The Ramanujan continued fraction
{\small $${\cal R}_\eta(a,b) =\,\frac{a}{\displaystyle \eta+\frac{b^2}{\displaystyle \eta
+\frac{4a^2}{\displaystyle \eta+\frac{9b^2}{\displaystyle \eta+{}_{\ddots}}}}}$$}
¶ is interesting in many ways; e.g., for certain complex parameters $(\eta, a,b)$ one has an attractive AGM relation ${\cal R}_{\eta} (a,b) + {\cal R}_{\eta}(b,a) = 2 {\cal R}_{\eta} \left((a+b)/2, \sqrt{ab} \right)$. Alas, for some parameters the continued fraction ${\cal R}_{\eta}$ does not converge; moreover, there are converging instances where the AGM relation itself does not hold.
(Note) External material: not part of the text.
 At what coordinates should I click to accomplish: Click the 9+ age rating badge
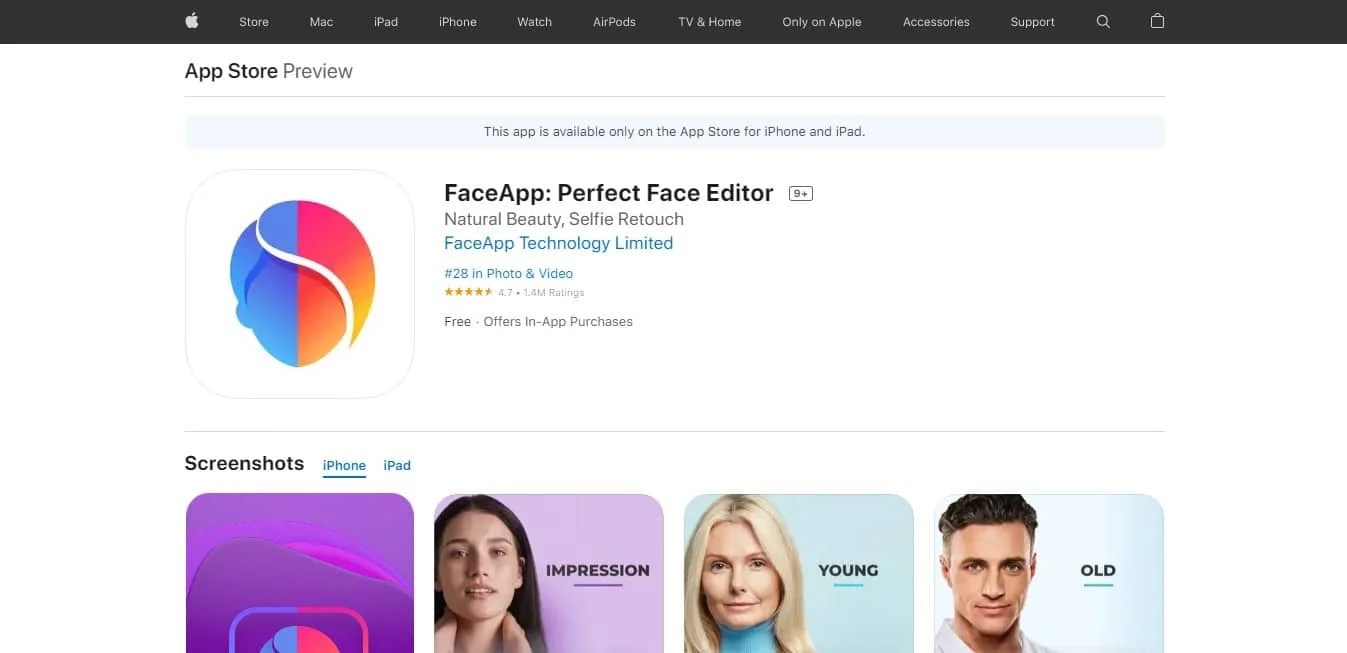click(800, 192)
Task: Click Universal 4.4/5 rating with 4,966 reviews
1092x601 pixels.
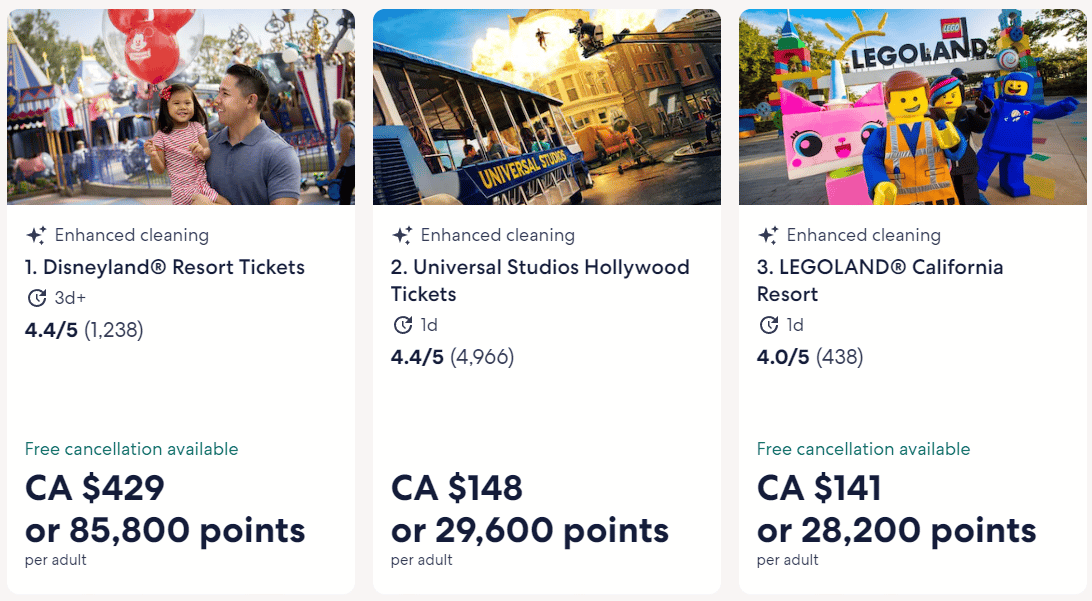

To unravel these dilemmas we herein establish convergence theorems, the central result being that ${\cal R}_1$ converges whenever $|a| \not= |b|$. Such analysis leads naturally to the conjecture that divergence occurs whenever $a=b e^{i\phi}$ with $\cos^2\phi \not = 1$ (which conjecture has been proven in a separate work) [Borwein et al. ] We further conjecture that for $a/b$ lying in a certain---and rather picturesque---complex domain, we have both convergence and the truth of the AGM relation.